Cells are specialized into different types such as neurons or muscle cells by reading instructions embedded in DNA. These instructions determine which proteins are required for the particular cell type and lead to the production of only those proteins. This project aims to determine the rules by which cells read and execute these instructions. Success of this project advances basic understanding of developmental biology and produces computational tools that are applied to problems ranging from agriculture to human health. In addition to its scientific activities, this project addresses an important challenge in biology education. Specifically, the project is designed to meet future demand for biologists excelling in computational modeling and data analysis in three ways. First, the modeling of biological phenomena is introduced to a broad audience of students that major in biology. Learning modules are developed and deployed in several, hitherto non-quantitative, courses in the biology curriculum. Second, undergraduate students are mentored in research conducted as part of this project. The project also increases the participation of tribal and rural college students in STEM disciplines by hosting the students in the lab during a week-long summer camp as well as during a 6-week long research experience for undergraduate students.

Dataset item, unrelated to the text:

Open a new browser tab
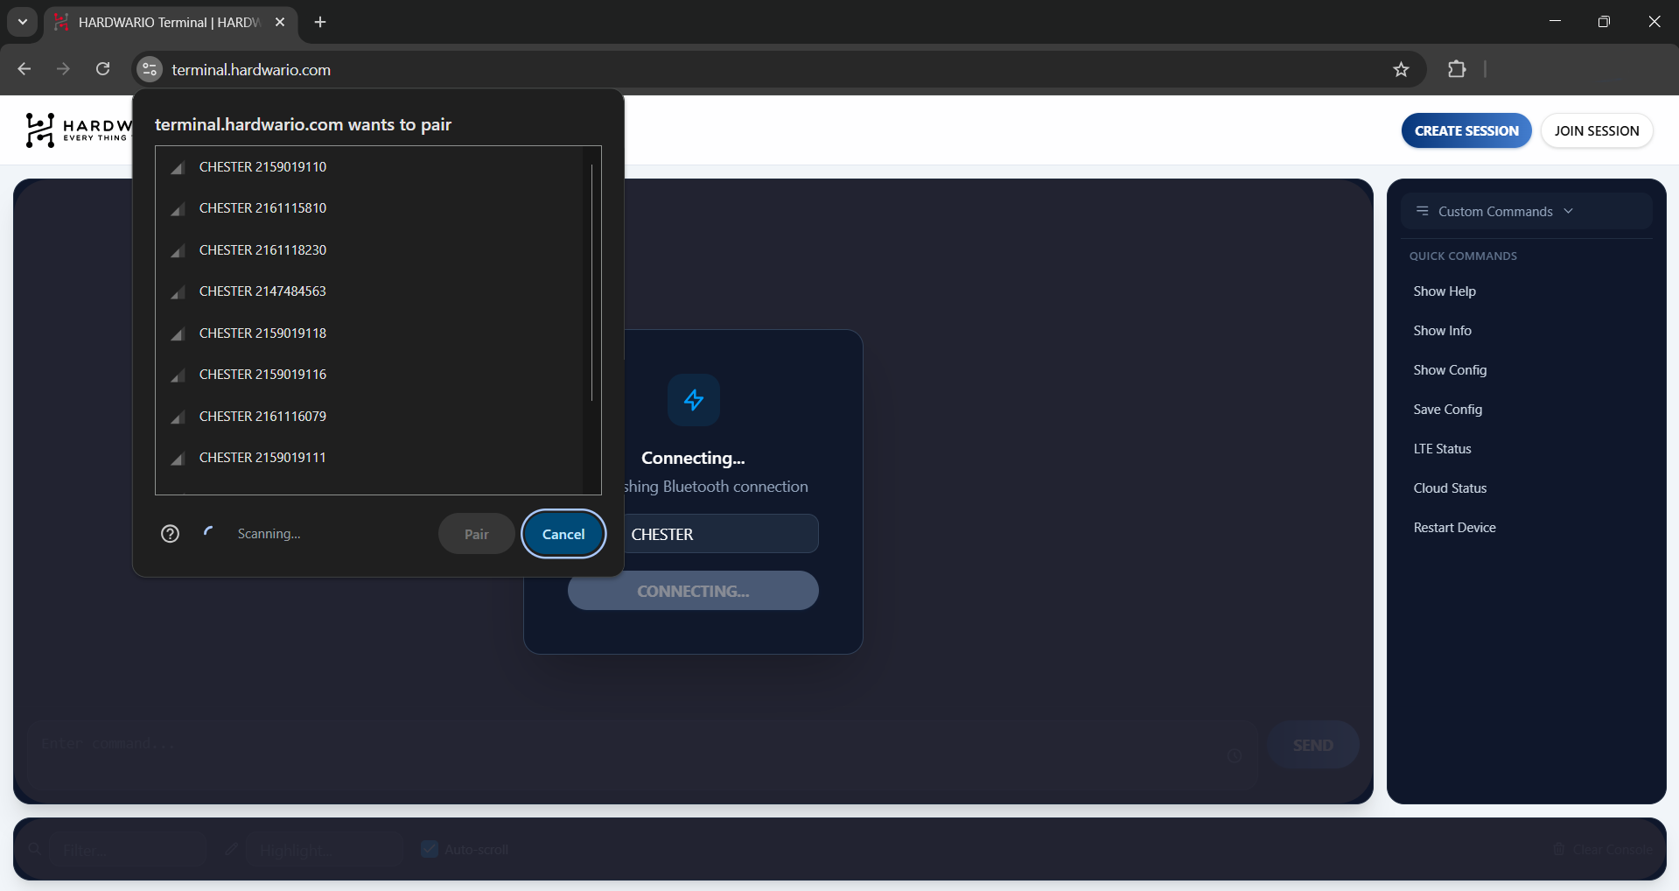The width and height of the screenshot is (1679, 891). 320,22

The specification of cell fate during development requires the precise modulation of gene expression mediated by DNA sequences called enhancers. In metazoans, most well-studied cell-fate genes are known to be regulated by multiple co-active enhancers, but the rules governing the expression of multi-enhancer loci are not known. This project tests the hypothesis that enhancers interfere with each other over long distances by looping in 3D or modifying the accessibility of chromatin to produce nonlinear or non-additive responses. The studies culminate in the development of a new class of "whole locus" computational models that incorporate 3D chromatin conformation to simulate gene regulation in multi-enhancer loci. The studies utilize the enhancers of Cebpa, a gene necessary for neutrophil development, as models for enhancer interference. The first project aim takes a synthetic biology approach to measure the response of a gene regulated by two enhancers as a function of their strengths. The second project aim profiles 3D contacts between enhancers and promoters and chromatin accessibility to determine whether enhancers interfere with the function of other enhancers by modifying the 3D chromatin conformation or accessibility of the locus. The third project aim integrates looping interactions into sequence-based models of gene regulation to develop a new class of models capable of predicting the gene expression of complex multi-enhancer loci.
This award reflects NSF's statutory mission and has been deemed worthy of support through evaluation using the Foundation's intellectual merit and broader impacts review criteria.